* _TEXT EXCERPT_:
-=-=-=-=-

AgentSkillsCN

dependency-injection

本项目采用的依赖注入模式与实践。

SKILL.md
--- frontmatter
name: dependency-injection
description: Dependency injection patterns and practices for this project

Overview

This project uses a simple, explicit dependency injection pattern through the internal/dependencies package. The pattern emphasizes:

  • Eager initialization - All dependencies are created at startup, not lazily
  • Explicit wiring - No reflection or magic; dependencies are manually constructed
  • Single container - One Dependencies struct holds all application dependencies
  • Getter methods - Dependencies are accessed via typed getter methods

The Dependencies Container

The Dependencies struct in internal/dependencies/dependencies.go is the central DI container:

go
type Dependencies struct {
    config           *configuration.Configuration
    logger           *zap.Logger
    taskRunner       *tasks.Runner
    upstreamRegistry *registry.UpstreamRegistry
    redisClient      *redis.Client
}

Creating the Container

Use NewDependencies() to create and initialize all dependencies:

go
deps, err := dependencies.NewDependencies(ctx, config, logger)
if err != nil {
    return err
}
defer deps.Close()

Important: The constructor:

  • Takes a context for initialization operations (e.g., Redis ping)
  • Returns an error if any dependency fails to initialize
  • Constructs ALL dependencies eagerly during this call
  • Cleans up partially-constructed dependencies on error

Accessing Dependencies

Use typed getter methods to access dependencies:

go
deps.Config()           // *configuration.Configuration
deps.Logger()           // *zap.Logger
deps.TaskRunner()       // *tasks.Runner
deps.UpstreamRegistry() // *registry.UpstreamRegistry
deps.RedisClient()      // *redis.Client

Releasing Resources

Always call Close() when done to release resources:

go
defer deps.Close()

Adding New Dependencies

When adding a new dependency to the container:

  1. Add the field to the Dependencies struct (unexported):

    go
    type Dependencies struct {
        // ... existing fields
        myNewDep *mypackage.MyDependency
    }
    
  2. Initialize in constructor with proper error handling and cleanup:

    go
    func NewDependencies(...) (*Dependencies, error) {
        // ... existing initialization
    
        myNewDep, err := mypackage.New(config)
        if err != nil {
            // Clean up already-initialized dependencies
            _ = redisClient.Close()

-=-=-=-=-

(Collected data)
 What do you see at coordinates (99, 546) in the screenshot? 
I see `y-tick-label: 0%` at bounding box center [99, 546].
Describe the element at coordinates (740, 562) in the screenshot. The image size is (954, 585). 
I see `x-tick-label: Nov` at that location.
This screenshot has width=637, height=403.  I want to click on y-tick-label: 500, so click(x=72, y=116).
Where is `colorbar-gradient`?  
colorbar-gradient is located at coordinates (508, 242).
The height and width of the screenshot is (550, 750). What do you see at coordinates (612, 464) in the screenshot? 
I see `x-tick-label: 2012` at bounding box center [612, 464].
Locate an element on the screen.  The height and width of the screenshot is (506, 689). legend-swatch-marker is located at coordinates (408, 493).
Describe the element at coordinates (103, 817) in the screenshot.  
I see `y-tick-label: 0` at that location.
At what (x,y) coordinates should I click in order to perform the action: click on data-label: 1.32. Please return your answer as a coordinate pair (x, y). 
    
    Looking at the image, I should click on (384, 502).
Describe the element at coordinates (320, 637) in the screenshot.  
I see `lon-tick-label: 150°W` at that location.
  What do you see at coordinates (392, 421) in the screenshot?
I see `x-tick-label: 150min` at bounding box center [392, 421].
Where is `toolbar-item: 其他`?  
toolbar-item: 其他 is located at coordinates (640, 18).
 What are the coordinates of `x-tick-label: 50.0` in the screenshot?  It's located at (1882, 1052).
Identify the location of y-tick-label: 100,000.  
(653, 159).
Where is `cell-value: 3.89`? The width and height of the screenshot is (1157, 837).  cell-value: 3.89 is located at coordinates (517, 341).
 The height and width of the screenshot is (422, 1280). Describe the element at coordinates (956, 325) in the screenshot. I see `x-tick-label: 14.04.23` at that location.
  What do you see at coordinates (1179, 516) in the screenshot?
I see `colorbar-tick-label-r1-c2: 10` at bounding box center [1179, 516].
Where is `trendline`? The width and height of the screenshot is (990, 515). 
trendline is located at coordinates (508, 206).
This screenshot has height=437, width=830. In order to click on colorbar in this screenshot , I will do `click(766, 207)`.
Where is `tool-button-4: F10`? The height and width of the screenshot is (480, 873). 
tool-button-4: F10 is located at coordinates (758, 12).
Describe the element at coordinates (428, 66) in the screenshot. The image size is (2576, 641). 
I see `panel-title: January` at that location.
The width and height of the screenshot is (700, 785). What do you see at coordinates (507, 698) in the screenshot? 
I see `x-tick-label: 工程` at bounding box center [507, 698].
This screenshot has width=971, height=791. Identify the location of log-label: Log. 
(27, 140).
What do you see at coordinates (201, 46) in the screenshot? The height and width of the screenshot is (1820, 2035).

-=-=-=-=-

Resume the dependency injection guide at the point where it stops. The items are separate material and have no connection to the dependency injection guide.

            return nil, err
        }
    
        return &Dependencies{
            // ... existing fields
            myNewDep: myNewDep,
        }, nil
    }
    
  3. Add getter method:

    go
    func (d *Dependencies) MyNewDep() *mypackage.MyDependency {
        return d.myNewDep
    }
    
  4. Update Close() if the dependency needs cleanup:

    go
    func (d *Dependencies) Close() error {
        var errs []error
        if d.redisClient != nil {
            if err := d.redisClient.Close(); err != nil {
                errs = append(errs, err)
            }
        }
        if d.myNewDep != nil {
            if err := d.myNewDep.Close(); err != nil {
                errs = append(errs, err)
            }
        }
        return errors.Join(errs...)
    }
    

Passing Dependencies to Components

Route Handlers

Pass the entire Dependencies container to route registration:

go
func RegisterRoutes(router *gin.Engine, deps *dependencies.Dependencies) {
    api := router.Group("/api")
    upstreamsapi.RegisterV1(api, deps)
}

Controllers extract what they need:

go
func newController(deps *dependencies.Dependencies) *controller {
    return &controller{
        logger:   deps.Logger().Named("mycontroller"),
        registry: deps.UpstreamRegistry(),
    }
}

Tasks

Tasks receive dependencies through the container:

go
deps.TaskRunner().AddTask("my-task", NewMyTask(deps))

Design Principles

Why Eager Initialization?

  • Fail fast - Configuration errors are caught at startup, not runtime
  • Predictable startup - All dependencies are ready before serving requests
  • Simpler debugging - No lazy initialization race conditions

Why No Interfaces for the Container?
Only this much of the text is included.